Heute weiss deshalb niemand, ob sich die Apotheken im Kanton an die Lohnempfehlung des Verbands halten. Hostettler sagt: «Selbst wenn – für Leute mit Berufserfahrung und viel Weiterbildung sind 4300 immer noch zu wenig.» Sie selbst sei ein gutes Beispiel: Ihr Lohn liegt bei 4800 Franken, 12mal ausbezahlt – «und das nach zehn Jahren im Beruf! Das kann es doch nicht sein.»

DER BRANCHE LAUFEN DIE LEUTE DAVON

Kein Wunder, so Hostettler, wechselten viele zu einer Versicherung oder einer Krankenkasse. Dort sei ihr Wissen sehr gefragt und die Löhne deutlich besser. Während die Apotheken über Fachkräftemangel klagten. Ein GAV wäre das beste Mittel dagegen, sagt sie: «Eine unserer Hauptforderungen ist eine Lohnskala, die Erfahrung und Weiterbildung berücksichtigt. So könnte die Branche die guten Leute halten.»

Von alledem will der Apothekerverband bisher nichts wissen. Besonders hässig macht die Berufsleute, wie die Patrons ihr «non» begründen. Nämlich so: Weil die Politik ständig versuche, die Gesundheitskosten und damit die Medikamentenpreise zu drücken, sei die künftige Ertragslage der Apotheken unsicher. Man wolle sich Handlungsspielraum bewahren, und mit einem GAV gehe das nicht. Giorgio Mancuso von der Unia Waadt ist entsetzt: «Die Apotheker sehen also die tiefen Löhne nur als Manövriermasse, um ihre Profite zu sichern!» Der Verband zeige hier sein wahres Gesicht: «Bei dieser Haltung noch zu sagen, man wolle den Beruf aufwerten – das ist nicht redlich.»

NUR EIN VORWAND

Weiter findet der Verband, GAV-Verhandlungen seien «nutzlos», da im Kanton Waadt kürzlich zwei Initiativen für einen Mindestlohn von 23 Franken pro Stunde eingereicht worden seien. Nur ein Vorwand, kontert Unia-Mann Mancuso: «Bis zur Abstimmung geht es noch mehrere Jahre, und wie das Volk entscheidet, wissen wir heute nicht.» Dann schmunzelt er und ergänzt: «Aber es freut mich, dass sich der Apothekerverband de facto für unsere Initiativen ausspricht. Wir werden diesen neuen Verbündeten gerne im Abstimmungskampf um Unterstützung bitten.»

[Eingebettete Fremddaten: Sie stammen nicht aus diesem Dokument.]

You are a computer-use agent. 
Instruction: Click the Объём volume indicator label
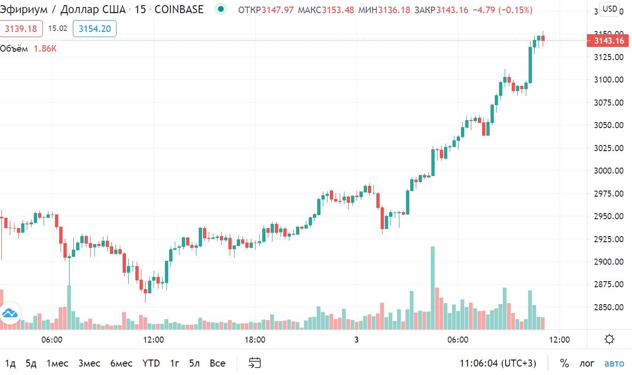click(14, 48)
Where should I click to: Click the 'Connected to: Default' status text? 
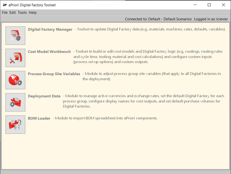(158, 19)
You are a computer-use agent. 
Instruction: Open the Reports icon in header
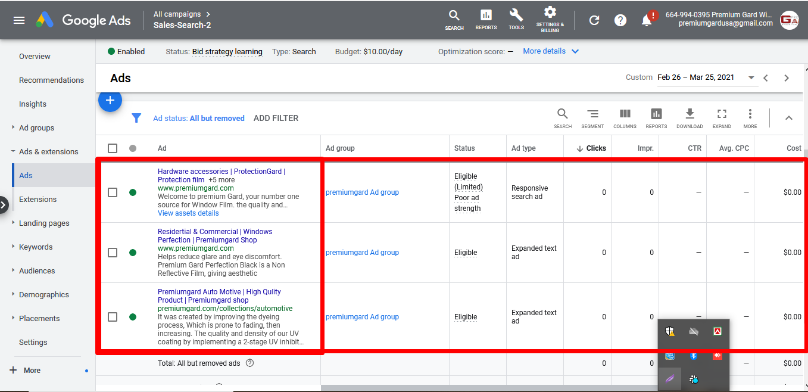coord(486,18)
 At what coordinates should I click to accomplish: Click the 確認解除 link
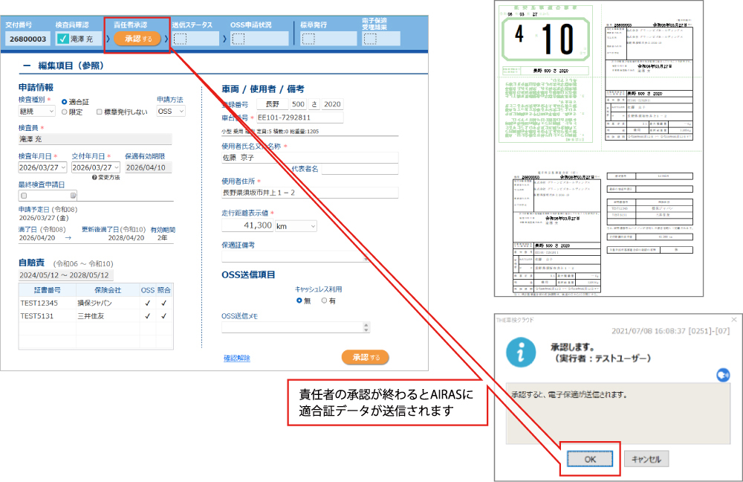tap(237, 358)
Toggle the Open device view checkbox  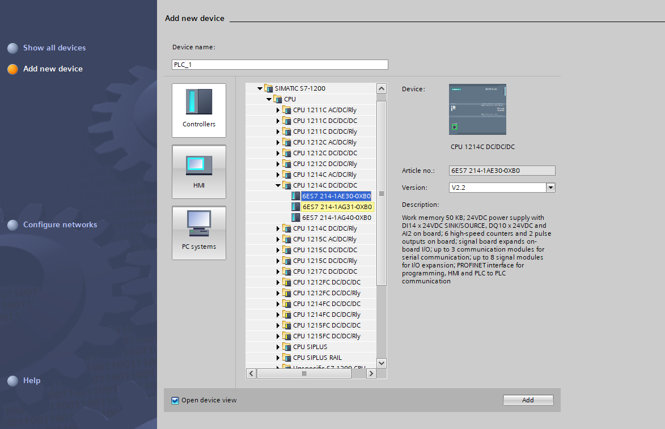pyautogui.click(x=175, y=401)
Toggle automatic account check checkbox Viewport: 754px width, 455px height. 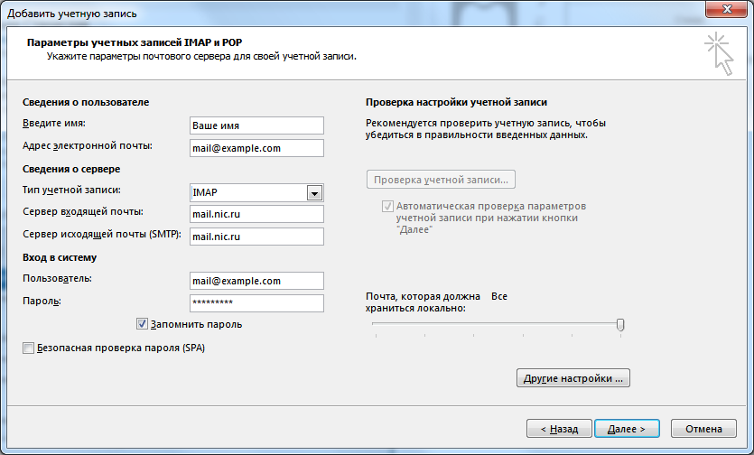pyautogui.click(x=388, y=206)
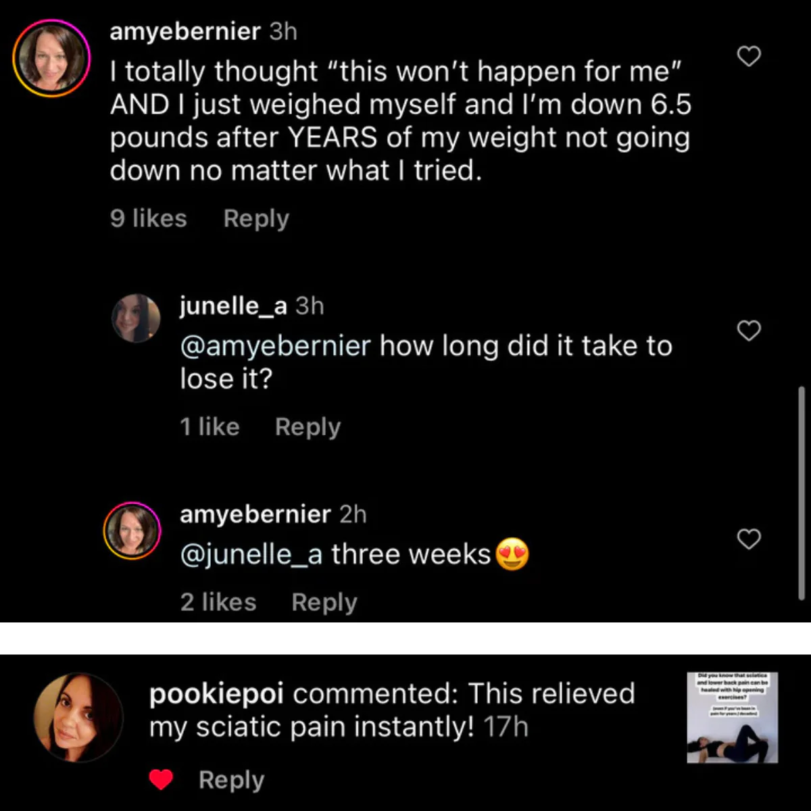Reply to junelle_a's question
Screen dimensions: 811x811
pyautogui.click(x=308, y=426)
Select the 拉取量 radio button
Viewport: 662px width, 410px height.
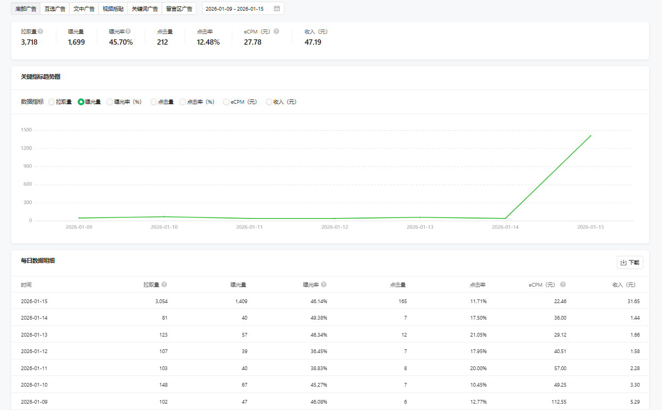[52, 102]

Fanny Hostettler und ihre Mitkämpferinnen und -kämpfer warten nicht so lange. Schon auf den 31. Januar haben sie eine Vollversammlung der Beschäftigten einberufen. Da wollen sie entscheiden, wie es weiter geht. Teilnehmen wird auch SGB-Präsident Pierre-Yves Maillard. In einer Videobotschaft kritisiert er, dass die Arbeitgeber nicht einmal verhandeln wollen: «Das zeugt von einem Mangel an Anerkennung für diese wichtige Arbeit.»

Der Ärger darüber, berichtet Fanny Hostettler, habe noch mehr Leuten klar gemacht, dass sie sich wehren müssten: «Wir machen weiter. Und wir haben noch ein paar Trümpfe in der Hand.» Vielleicht brauche es auch einen Streik, um dem GAV zum Durchbruch zu verhelfen, lässt sie durchblicken. Klar, das müsste man gut vorbereiten, damit dann auch alle mitziehen. «Aber ich wäre auf jeden Fall dabei.»